Do you feel this is the main reason the #2 is faster then the #3


----------



## bornagain

Personally Shane I do not see the Hoyt Engineers designing the nock travel around the limb stop. Of course that is just a personal opinion. IMHO I think the whole limb stop thing came from the sales department and the engineers are laughing about it considering the vast majority of target archers do not like limb stops. I really do not see Hoyt designing anything around them more likely they are taking the grocery store mentality to sell more bows, "hey if you like limb stops we offer that too". But IMHO they would of done away with the cable stops if they thought the limb stops were better but truth is they are smart enough to know, they are not.


----------



## HAvok33

Tagged for my carbon defiant 31 on order at 27.5 inch draw. This thread is really helpful thanks Shane!


----------



## ontarget7

*Hoyt Defiant 30 in for a full review &gt;&gt;---------&gt;*



bornagain said:


> Personally Shane I do not see the Hoyt Engineers designing the nock travel around the limb stop. Of course that is just a personal opinion. IMHO I think the whole limb stop thing came from the sales department and the engineers are laughing about it considering the vast majority of target archers do not like limb stops. I really do not see Hoyt designing anything around them more likely they are taking the grocery store mentality to sell more bows, "hey if you like limb stops we offer that too". But IMHO they would of done away with the cable stops if they thought the limb stops were better but truth is they are smart enough to know, they are not.

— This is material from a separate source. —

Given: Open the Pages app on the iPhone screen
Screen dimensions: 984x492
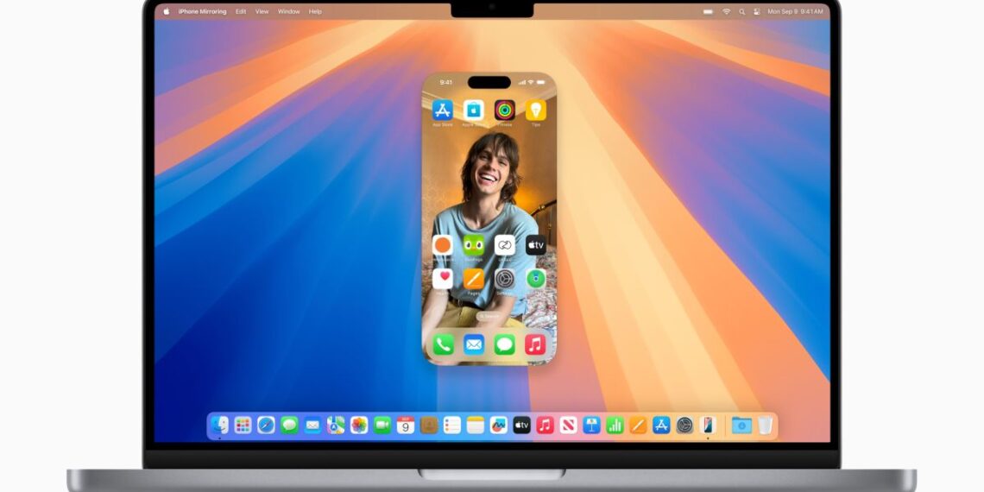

Agreed but it was worth a try and did not change the tail high bareshaft low impact at 20 yards. 

Now it might get interesting 

I sent a 400 spine down range and got a tail low bareshaft high. [emoji2] With cam hitting at the same time and nock level. 

Now I don't have many 400 spine arrows on hand but will see what I can come up with over the weekend. 

Could it be a stiff reaction and this design very friendly to softer spine ? 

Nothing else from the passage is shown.